After 54 years in power, the al-Assad family’s rule in Syria has come to an end. On December 8, Bashar al-Assad fled the country and sought asylum in Russia. The collapse of one of the most brutal regimes in the modern history of the Middle East came after just 12 days of fighting between the Syrian army and a coalition of opposition forces, and put an end to the 13-year Syrian civil war.
The Syrian conflict took the lives of more than 350,000 Syrians and displaced at least 13 million. Brutal repression by the al-Assad regime turned a peaceful revolution into an internationalised civil war with Russia, Iran, Turkiye and the United States as the key players.
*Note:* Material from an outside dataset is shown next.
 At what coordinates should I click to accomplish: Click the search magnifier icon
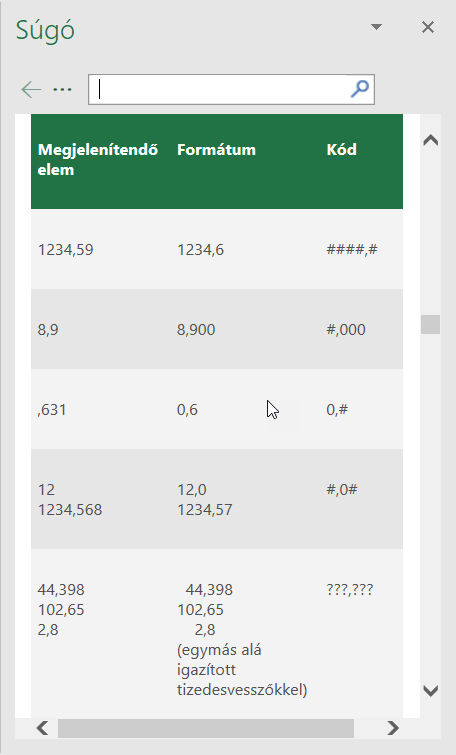click(x=360, y=89)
Its collapse will inevitably rearrange the geopolitical map of the region.
Syria established diplomatic relationship with the Soviet Union in 1944 and became the first Arab country to buy Soviet-made arms a decade later. As other Arab countries, like Egypt, began moving away from the Soviet orbit in the 1970s, Hafez al-Assad’s regime in Syria remained a staunch Soviet ally.
Relations remained strong even after the collapse of the USSR as Russia retained its naval military base in Tartous. In 2004, Bashar al-Assad made his first state visit to Moscow in an attempt to revive the Cold War-era relationship and sought Russian assistance to modernise his army.